MS 2022-08-W-Bailey-August-22-2022-Authority-to-Assign-Parking-Spaces-on-Premises-Around-th August 22, 2022

In Mississippi, who decides parking around the county courthouse, the sheriff or the board of supervisors?

Short answer: The board of supervisors. Miss. Code Ann. § 19-7-33 gives the board the authority to regulate parking on county public lands around the courthouse, including the power to assign spaces. The sheriff does not have that authority.
Disclaimer: This is an official Mississippi Attorney General opinion. AG opinions are persuasive authority but not binding precedent. This summary is for informational purposes only and is not legal advice. Consult a licensed Mississippi attorney for advice on your specific situation.

Plain-English summary

In Humphreys County a question came up about who controls parking around the courthouse. The county attorney asked whether the sheriff or the board of supervisors has the authority to assign parking spaces on the courthouse grounds.

The AG: it is the board.

Miss. Code Ann. § 19-7-33 expressly empowers the board of supervisors of any county to "regulate the parking of motor vehicles on county public lands on which the courthouse and other county buildings are located, or any other lands under the control and jurisdiction of the county." A 1986 AG opinion (Harper) had already said the same thing about general parking regulation. The Bailey opinion extends that to assignment of specific spaces, treating individual space assignment as one form of the broader regulatory authority the statute grants.

◆ **Record list**
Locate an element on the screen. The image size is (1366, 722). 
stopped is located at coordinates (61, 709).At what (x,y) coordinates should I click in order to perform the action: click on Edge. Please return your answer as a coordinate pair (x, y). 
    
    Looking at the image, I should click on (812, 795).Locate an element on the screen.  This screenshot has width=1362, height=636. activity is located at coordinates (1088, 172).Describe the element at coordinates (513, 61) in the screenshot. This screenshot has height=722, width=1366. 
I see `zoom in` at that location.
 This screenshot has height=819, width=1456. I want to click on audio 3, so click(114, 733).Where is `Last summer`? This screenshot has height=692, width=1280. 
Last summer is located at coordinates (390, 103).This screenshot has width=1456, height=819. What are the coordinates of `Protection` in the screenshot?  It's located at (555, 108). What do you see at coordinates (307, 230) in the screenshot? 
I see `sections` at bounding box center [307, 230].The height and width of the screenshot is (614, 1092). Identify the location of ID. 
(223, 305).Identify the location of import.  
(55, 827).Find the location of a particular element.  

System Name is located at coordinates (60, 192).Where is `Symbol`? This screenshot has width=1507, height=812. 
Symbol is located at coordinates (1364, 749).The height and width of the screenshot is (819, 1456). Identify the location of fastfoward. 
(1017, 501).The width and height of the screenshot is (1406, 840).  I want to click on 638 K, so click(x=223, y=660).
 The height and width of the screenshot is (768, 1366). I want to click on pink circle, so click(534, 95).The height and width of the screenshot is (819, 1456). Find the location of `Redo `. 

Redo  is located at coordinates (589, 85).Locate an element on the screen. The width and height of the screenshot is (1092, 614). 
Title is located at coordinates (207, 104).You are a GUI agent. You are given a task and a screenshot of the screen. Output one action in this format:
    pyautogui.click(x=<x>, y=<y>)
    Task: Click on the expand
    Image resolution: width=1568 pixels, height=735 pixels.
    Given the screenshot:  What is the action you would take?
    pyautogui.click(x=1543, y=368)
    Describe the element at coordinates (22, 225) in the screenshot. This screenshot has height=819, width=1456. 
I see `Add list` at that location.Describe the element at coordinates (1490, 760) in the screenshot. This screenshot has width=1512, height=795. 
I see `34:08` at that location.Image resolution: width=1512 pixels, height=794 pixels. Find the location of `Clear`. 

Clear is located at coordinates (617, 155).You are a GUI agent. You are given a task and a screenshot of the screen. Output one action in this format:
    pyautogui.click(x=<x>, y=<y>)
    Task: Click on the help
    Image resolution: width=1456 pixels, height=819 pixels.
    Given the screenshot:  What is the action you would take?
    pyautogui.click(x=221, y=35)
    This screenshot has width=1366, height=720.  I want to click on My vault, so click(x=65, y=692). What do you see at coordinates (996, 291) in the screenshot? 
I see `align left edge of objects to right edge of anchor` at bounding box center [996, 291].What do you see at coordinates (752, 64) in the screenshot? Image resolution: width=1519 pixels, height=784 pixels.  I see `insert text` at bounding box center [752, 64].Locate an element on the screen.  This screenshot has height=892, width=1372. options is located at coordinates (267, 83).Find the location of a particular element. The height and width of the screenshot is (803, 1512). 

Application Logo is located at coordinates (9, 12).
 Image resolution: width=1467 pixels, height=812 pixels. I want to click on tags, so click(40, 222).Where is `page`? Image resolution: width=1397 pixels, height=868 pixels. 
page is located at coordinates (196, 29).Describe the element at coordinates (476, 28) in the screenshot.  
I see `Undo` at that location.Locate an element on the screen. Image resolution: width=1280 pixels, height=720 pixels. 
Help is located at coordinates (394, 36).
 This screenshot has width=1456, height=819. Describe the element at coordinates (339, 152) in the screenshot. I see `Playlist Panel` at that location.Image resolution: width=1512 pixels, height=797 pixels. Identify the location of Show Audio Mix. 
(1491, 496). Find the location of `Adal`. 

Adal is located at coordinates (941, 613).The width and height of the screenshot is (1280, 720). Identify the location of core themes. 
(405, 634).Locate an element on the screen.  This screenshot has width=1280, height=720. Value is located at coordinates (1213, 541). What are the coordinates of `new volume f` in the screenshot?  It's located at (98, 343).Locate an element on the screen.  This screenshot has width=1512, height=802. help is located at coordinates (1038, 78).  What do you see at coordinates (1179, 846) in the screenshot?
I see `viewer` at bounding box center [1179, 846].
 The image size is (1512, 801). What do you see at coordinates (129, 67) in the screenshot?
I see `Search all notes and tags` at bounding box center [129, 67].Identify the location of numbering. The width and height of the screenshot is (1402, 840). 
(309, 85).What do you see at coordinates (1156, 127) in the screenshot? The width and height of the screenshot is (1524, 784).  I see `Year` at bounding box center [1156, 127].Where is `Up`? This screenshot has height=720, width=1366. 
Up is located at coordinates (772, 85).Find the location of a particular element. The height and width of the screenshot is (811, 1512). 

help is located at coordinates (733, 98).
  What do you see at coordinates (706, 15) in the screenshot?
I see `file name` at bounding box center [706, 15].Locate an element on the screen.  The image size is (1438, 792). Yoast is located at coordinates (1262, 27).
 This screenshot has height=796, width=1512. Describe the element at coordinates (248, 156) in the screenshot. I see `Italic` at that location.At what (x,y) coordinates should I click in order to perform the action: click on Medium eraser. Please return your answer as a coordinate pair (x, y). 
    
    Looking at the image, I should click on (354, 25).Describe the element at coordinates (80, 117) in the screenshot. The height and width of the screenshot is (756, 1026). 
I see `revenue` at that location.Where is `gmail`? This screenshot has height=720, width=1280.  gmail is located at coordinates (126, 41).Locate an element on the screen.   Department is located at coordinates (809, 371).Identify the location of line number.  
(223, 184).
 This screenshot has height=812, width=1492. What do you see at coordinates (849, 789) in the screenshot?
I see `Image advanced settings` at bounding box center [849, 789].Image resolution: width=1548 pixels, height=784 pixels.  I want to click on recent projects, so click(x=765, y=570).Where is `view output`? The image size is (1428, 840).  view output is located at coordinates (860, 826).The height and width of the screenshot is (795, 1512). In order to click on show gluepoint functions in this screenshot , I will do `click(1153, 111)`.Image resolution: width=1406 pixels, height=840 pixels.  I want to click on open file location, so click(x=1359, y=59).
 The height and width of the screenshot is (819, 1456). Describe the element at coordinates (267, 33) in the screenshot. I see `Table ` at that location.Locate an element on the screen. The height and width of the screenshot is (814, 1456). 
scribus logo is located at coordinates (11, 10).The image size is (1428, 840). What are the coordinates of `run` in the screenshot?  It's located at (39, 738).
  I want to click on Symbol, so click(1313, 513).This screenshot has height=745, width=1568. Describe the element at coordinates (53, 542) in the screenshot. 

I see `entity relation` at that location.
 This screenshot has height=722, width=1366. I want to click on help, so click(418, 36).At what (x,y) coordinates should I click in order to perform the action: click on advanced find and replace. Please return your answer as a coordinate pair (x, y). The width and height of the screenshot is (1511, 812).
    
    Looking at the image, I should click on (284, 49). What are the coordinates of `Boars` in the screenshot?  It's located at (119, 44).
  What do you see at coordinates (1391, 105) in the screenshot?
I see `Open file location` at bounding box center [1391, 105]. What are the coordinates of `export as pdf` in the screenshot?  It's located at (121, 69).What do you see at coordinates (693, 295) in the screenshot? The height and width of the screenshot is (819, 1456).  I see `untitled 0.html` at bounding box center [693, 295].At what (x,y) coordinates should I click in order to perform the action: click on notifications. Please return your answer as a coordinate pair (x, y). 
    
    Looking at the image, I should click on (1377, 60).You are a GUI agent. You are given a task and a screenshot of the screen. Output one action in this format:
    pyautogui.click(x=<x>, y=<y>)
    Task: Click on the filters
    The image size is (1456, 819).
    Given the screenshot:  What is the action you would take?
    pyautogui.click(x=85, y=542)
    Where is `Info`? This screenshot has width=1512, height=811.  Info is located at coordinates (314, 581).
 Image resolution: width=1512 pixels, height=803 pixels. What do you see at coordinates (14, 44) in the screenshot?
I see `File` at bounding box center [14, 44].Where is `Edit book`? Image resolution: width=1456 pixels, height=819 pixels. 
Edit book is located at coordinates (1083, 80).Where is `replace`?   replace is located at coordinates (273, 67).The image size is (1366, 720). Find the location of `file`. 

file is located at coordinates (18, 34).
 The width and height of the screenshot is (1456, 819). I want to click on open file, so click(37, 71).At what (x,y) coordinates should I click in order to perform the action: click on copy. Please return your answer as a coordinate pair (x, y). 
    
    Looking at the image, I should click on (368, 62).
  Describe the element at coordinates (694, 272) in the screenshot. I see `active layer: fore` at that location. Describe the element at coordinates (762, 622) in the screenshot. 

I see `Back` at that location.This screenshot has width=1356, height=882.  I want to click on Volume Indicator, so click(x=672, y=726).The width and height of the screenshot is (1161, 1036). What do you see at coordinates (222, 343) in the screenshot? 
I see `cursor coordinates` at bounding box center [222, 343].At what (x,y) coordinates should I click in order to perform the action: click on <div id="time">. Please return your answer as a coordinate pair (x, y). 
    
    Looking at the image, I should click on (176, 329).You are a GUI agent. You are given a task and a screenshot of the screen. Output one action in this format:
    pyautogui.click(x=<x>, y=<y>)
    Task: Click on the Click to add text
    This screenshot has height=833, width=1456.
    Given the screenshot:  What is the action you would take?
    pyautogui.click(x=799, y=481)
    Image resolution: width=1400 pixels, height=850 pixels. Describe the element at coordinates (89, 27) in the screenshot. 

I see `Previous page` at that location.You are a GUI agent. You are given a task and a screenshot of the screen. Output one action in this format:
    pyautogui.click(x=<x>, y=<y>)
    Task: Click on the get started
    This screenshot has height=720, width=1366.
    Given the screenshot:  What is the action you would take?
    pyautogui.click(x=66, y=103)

◆ **Stated goal**
Reproduce the full summary of the Mississippi Attorney General opinion on courthouse parking above, word for word.

◆ **Finished answer**
MS 2022-08-W-Bailey-August-22-2022-Authority-to-Assign-Parking-Spaces-on-Premises-Around-th August 22, 2022

In Mississippi, who decides parking around the county courthouse, the sheriff or the board of supervisors?

Short answer: The board of supervisors. Miss. Code Ann. § 19-7-33 gives the board the authority to regulate parking on county public lands around the courthouse, including the power to assign spaces. The sheriff does not have that authority.
Disclaimer: This is an official Mississippi Attorney General opinion. AG opinions are persuasive authority but not binding precedent. This summary is for informational purposes only and is not legal advice. Consult a licensed Mississippi attorney for advice on your specific situation.

Plain-English summary

In Humphreys County a question came up about who controls parking around the courthouse. The county attorney asked whether the sheriff or the board of supervisors has the authority to assign parking spaces on the courthouse grounds.

The AG: it is the board.

Miss. Code Ann. § 19-7-33 expressly empowers the board of supervisors of any county to "regulate the parking of motor vehicles on county public lands on which the courthouse and other county buildings are located, or any other lands under the control and jurisdiction of the county." A 1986 AG opinion (Harper) had already said the same thing about general parking regulation. The Bailey opinion extends that to assignment of specific spaces, treating individual space assignment as one form of the broader regulatory authority the statute grants.